The 2017 “Y” showed restrained opulence. Long and linear, it has lovely acidity with a strong semillon influence. Mineral, a suggestion of honey, green apple and subtle floral flavours. In a word, delicious. “Y” is fermented in stainless steel tanks and matured on one-year-old Yquem barrels. Château d’Yquem sells its barrels to other producers, who are not allowed to advertise the fact that they are from Yquem. Some are used to age Glenmorangie whisky, which is described as Sauternes finish.

The 2016 Château d’Yquem Sauternes is from a “fresh and friendly vintage without the complexity of a great year.” An aromatic wine, concentrated and opulent, it is surprisingly accessible now. I liked the wine’s freshness and energy, preferring it to some of the older wines from more highly acclaimed vintages. Delicate Sauternes with white flowers, citrus, mandarin, honey and peach. (NZD $966)
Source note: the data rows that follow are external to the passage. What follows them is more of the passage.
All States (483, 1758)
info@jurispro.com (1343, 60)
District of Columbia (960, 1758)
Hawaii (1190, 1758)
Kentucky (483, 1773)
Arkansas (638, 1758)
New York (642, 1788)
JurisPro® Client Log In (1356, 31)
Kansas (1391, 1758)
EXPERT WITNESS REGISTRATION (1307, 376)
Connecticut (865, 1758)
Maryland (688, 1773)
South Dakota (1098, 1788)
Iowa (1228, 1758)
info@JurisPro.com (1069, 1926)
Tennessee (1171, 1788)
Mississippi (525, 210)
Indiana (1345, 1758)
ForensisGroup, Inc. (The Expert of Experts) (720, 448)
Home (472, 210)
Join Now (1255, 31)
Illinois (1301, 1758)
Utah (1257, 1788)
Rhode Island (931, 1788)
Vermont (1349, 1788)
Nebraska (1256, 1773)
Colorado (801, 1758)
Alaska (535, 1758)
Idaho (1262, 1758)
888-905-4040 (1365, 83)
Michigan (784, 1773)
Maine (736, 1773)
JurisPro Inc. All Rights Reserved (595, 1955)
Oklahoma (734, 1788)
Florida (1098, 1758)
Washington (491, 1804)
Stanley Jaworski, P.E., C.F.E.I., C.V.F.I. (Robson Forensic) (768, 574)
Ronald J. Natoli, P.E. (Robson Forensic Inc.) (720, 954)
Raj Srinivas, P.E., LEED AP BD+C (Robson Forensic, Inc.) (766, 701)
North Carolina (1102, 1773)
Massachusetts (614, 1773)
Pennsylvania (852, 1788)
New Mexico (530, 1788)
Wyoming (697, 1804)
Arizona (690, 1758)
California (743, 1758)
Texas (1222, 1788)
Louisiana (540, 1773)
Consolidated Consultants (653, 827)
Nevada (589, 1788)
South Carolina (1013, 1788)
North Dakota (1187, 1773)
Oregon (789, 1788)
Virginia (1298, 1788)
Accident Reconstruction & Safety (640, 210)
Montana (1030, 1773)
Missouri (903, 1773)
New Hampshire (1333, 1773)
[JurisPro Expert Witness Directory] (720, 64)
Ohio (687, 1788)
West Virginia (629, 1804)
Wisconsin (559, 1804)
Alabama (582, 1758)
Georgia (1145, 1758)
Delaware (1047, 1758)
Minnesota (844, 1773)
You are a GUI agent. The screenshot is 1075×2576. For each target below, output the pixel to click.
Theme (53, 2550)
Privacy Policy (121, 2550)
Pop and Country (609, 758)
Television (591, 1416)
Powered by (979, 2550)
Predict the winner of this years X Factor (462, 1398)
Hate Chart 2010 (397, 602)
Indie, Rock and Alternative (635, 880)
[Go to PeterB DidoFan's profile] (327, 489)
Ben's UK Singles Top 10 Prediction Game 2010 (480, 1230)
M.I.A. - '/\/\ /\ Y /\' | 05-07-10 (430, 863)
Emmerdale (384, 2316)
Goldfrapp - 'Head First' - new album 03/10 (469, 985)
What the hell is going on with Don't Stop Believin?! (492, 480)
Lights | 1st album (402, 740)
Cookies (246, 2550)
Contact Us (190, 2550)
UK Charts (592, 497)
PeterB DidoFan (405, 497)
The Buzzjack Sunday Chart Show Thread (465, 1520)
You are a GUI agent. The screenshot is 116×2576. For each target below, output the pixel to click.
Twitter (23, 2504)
Château d’Yquem’s 2011 Sauternes is from a top vintage that produced “racy, detailed, pure and driven” wines. I liked it best (and that was before we had been given prices) for its concentration, richness and lusciousness. Bush honey, orange peel, honeycomb and tropical fruit flavours. The wine has a perfect balance of sweetness and acidity. Very long. Will age splendidly, although absolutely delicious now. (NZD $1114)

The 2005 Château d’Yquem Sauternes was from a short vintage, with the grapes all picked in nine days instead of the normal span of up to two months. The year produced “opulent, structured wines with underlying finesse.” Whether a function of vintage or bottle age, probably both, the wine seemed quite developed with a reasonably deep colour. It’s starting to lose its fresh fruit flavours and is showing riper fruit characters with a suggestion of oriental spices. Subtle phenolics on the finish would encourage me to drink this wine sooner rather than later. (NZD $1047)

Château d’Yquem Sauternes 2003 is from a very good vintage that produced “exotic, ripe and spicy Sauternes.” Deep in colour, with impressive intensity and strong honey together with slightly burnt toffee aromas and an impressive array of spice and ripe tree and tropical fruit flavours. I can’t imagine that the wine will be a long distance runner but it’s very good now. (NZD $966)

Finally, the 1997 Château d’Yquem showed a very developed colour but has good acidity and impressive concentration with honey, salt, caramel, mineral vanilla, tree fruit, golden queen peach flavours. From a vintage that made balanced, racy and structured wines. (NZD $966)

2 thoughts on “Château d’Yquem vertical tasting”

  1. gibbo says:

    Re D’Yquem Sauterne yield estimation
    My Bot Sem experience would say extraction of 400 litres per tonne max…so the 9t/ha does not equate for me….given losses in vineyard too, this statistic is meaningless I think.

    1. Bob Campbell
      Bob Campbell says:

      It’s not 9t/ha, it’s 9hl/ha” which is 900 litres of wine per hectare. Hope that makes more sense.